EXERCISE DESCRIPTION: Produce an exact copy of the lines from the line containing "Task: Click Begin installing plugin link" through the last line of the entries below, and only those lines.

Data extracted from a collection
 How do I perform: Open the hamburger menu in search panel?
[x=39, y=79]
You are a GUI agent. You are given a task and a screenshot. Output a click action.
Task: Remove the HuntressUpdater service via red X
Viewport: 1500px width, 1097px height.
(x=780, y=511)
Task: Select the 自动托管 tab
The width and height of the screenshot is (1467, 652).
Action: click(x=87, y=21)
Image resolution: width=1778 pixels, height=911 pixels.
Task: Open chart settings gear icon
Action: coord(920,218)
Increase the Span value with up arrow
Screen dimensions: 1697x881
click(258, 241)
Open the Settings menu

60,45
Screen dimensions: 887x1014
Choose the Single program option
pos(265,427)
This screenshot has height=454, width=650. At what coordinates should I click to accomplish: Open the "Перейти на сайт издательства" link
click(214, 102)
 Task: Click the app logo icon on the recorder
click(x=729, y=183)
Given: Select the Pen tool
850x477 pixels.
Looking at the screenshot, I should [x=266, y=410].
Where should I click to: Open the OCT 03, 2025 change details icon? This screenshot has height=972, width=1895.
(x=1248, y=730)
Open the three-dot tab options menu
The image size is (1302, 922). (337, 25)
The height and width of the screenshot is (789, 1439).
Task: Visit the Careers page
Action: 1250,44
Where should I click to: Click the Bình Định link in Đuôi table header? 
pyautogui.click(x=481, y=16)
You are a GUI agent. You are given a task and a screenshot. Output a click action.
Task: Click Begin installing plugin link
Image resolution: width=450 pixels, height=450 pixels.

SOLUTION BELOW:
Task: Click Begin installing plugin link
Image resolution: width=450 pixels, height=450 pixels.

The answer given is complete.